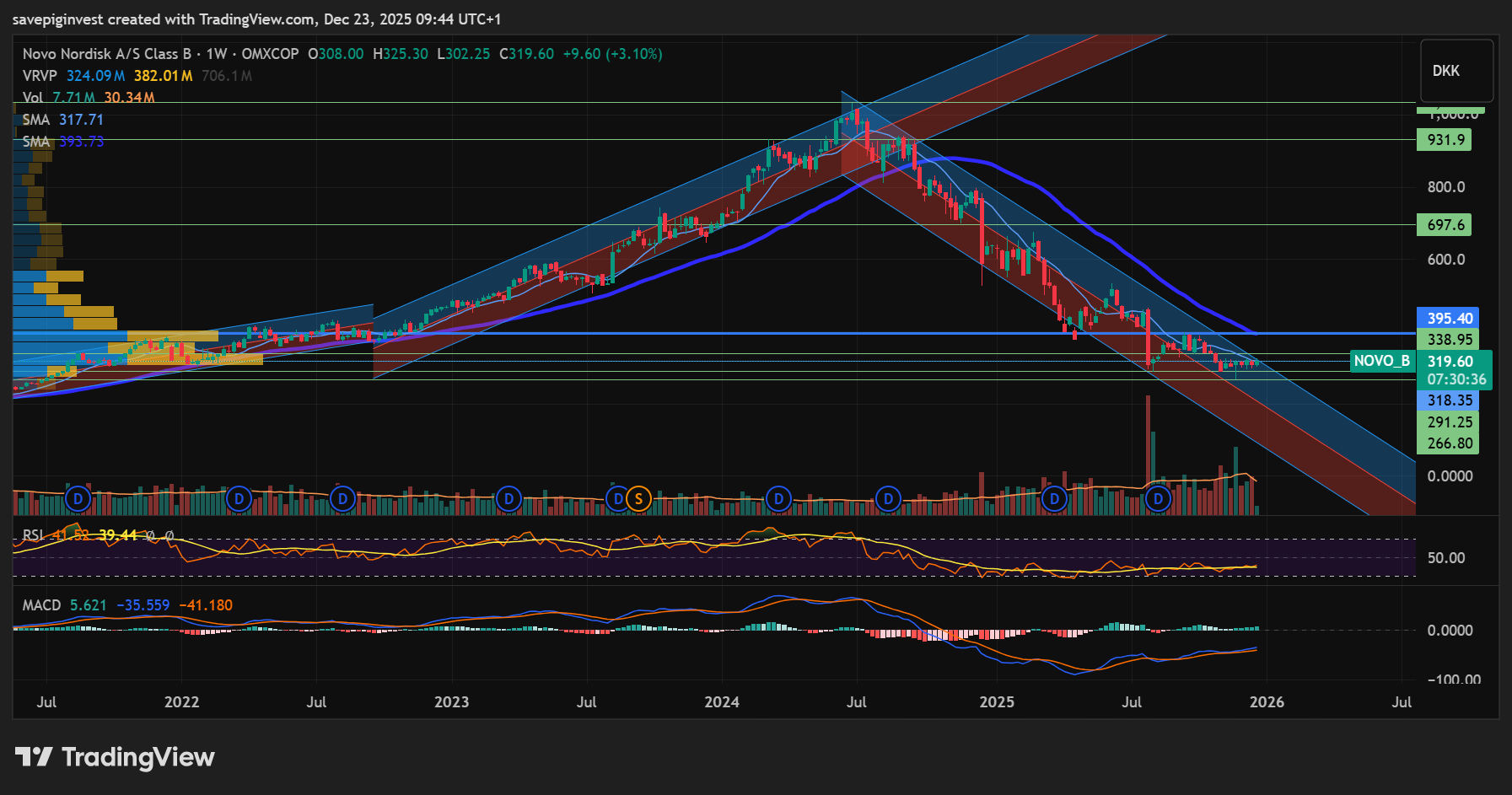
Task: Click the 2024 label on time axis
Action: pyautogui.click(x=721, y=702)
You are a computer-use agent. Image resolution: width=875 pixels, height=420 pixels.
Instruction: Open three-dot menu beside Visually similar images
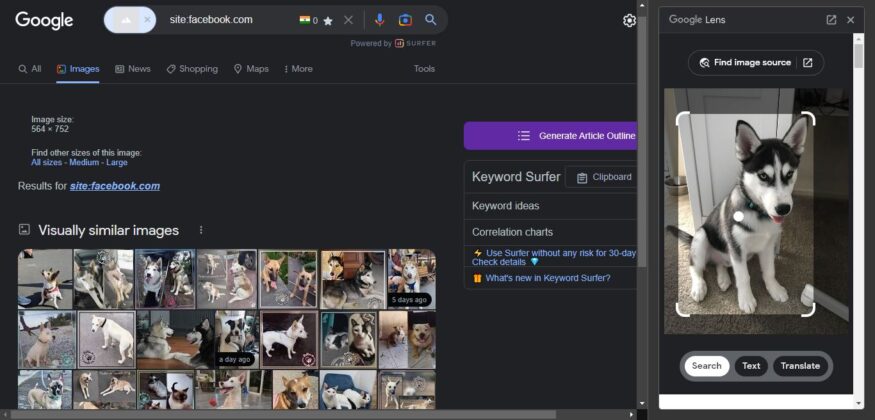coord(201,230)
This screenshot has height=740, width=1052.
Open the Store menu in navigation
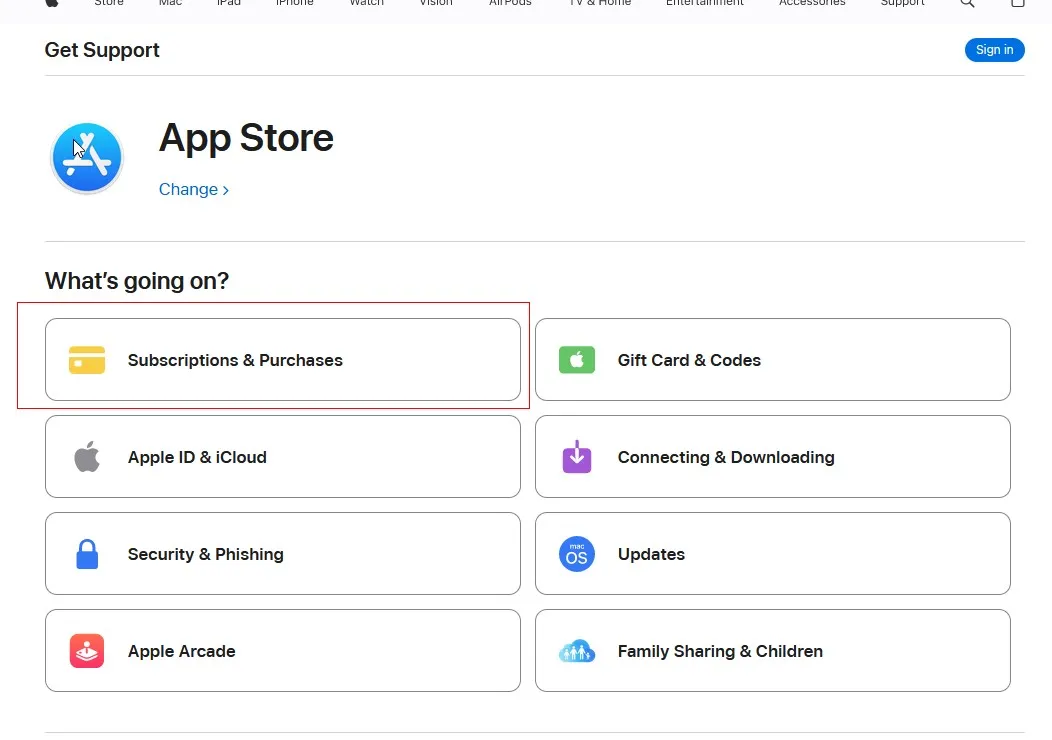pos(109,3)
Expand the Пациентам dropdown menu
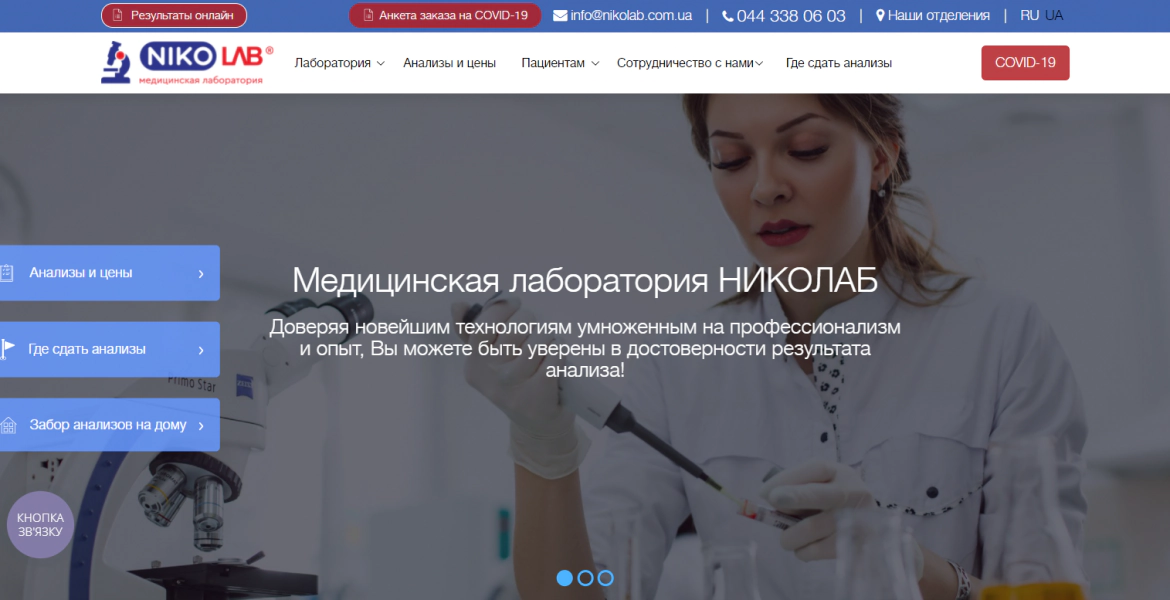 click(560, 63)
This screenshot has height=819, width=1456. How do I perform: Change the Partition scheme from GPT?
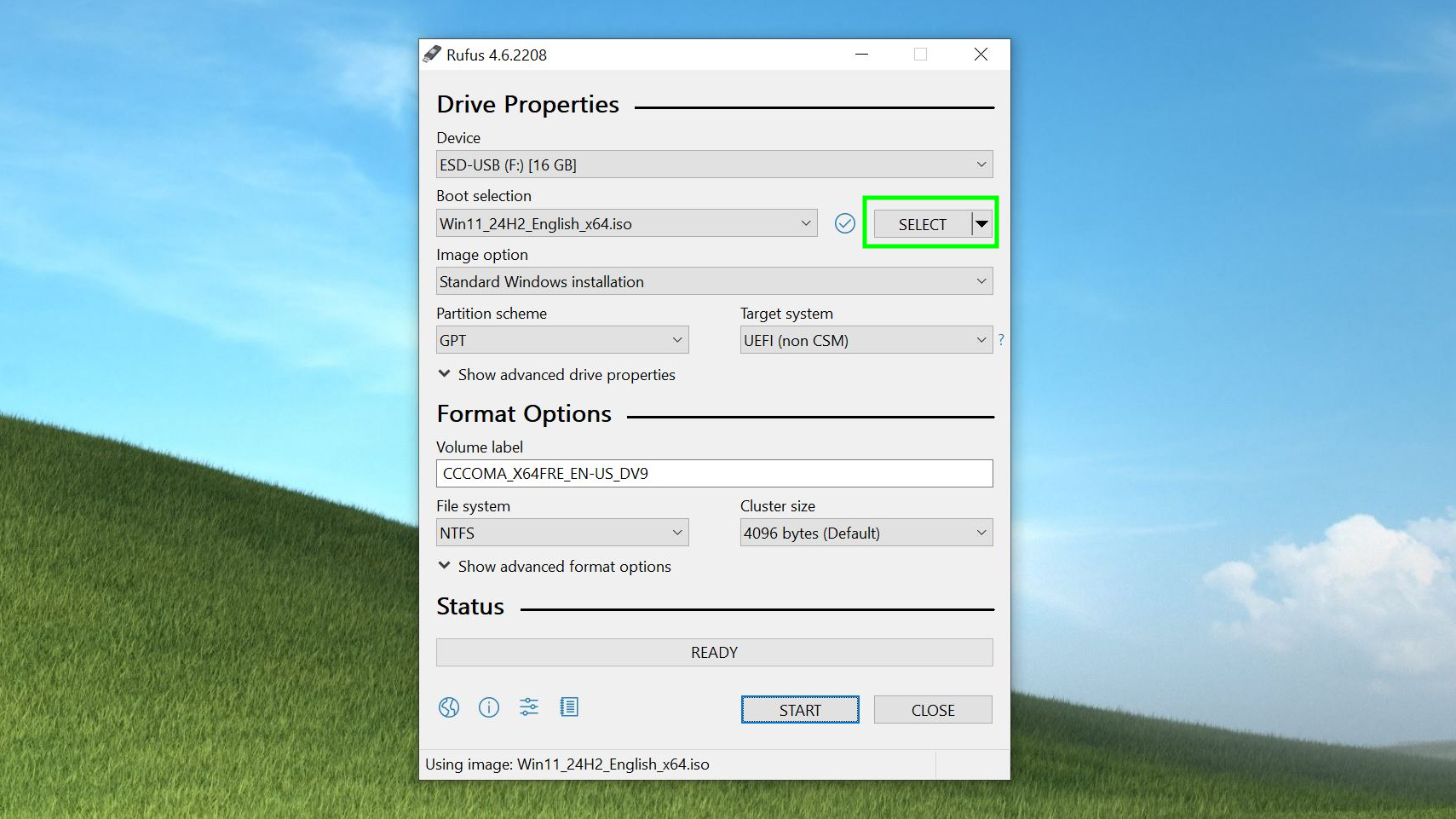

++++

### [Your task]
Search the material for the word "screenshot". Each line where it is found must be copied.

### [Task result]
This screenshot has height=740, width=1052.
This screenshot has height=819, width=1456. How do I perform: Change the Partition scheme from GPT?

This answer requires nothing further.